Task directions:
Going from the line that contains "Task: Collapse the Interfaces section chevron" to the last line of the material below, repeat every line exactly.

..............................

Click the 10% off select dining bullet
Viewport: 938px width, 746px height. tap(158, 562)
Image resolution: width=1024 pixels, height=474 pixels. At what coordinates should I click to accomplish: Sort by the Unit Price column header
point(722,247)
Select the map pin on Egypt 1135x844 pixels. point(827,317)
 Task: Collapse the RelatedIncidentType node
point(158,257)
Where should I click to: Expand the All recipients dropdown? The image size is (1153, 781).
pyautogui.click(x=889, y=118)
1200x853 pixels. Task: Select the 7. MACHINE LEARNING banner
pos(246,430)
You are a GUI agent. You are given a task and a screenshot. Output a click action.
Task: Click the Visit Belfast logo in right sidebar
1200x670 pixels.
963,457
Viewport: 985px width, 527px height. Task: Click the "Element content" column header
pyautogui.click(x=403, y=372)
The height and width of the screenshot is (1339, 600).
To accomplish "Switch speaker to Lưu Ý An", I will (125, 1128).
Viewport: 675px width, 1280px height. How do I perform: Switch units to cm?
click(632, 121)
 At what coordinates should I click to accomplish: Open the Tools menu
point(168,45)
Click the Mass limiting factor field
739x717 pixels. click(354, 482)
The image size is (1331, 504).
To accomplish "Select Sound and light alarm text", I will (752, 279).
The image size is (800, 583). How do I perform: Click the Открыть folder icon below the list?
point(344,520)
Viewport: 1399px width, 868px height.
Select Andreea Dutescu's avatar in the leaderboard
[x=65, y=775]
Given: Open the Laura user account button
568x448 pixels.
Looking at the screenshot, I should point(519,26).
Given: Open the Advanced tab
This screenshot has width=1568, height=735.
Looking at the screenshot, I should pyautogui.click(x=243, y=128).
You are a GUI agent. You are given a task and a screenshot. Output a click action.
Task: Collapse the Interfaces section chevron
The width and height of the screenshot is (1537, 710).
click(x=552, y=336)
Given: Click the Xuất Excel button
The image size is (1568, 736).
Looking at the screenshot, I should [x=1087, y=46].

..............................

Solution to this task:
Task: Collapse the Interfaces section chevron
The width and height of the screenshot is (1537, 710).
click(x=552, y=336)
Given: Click the Xuất Excel button
The image size is (1568, 736).
Looking at the screenshot, I should [x=1087, y=46].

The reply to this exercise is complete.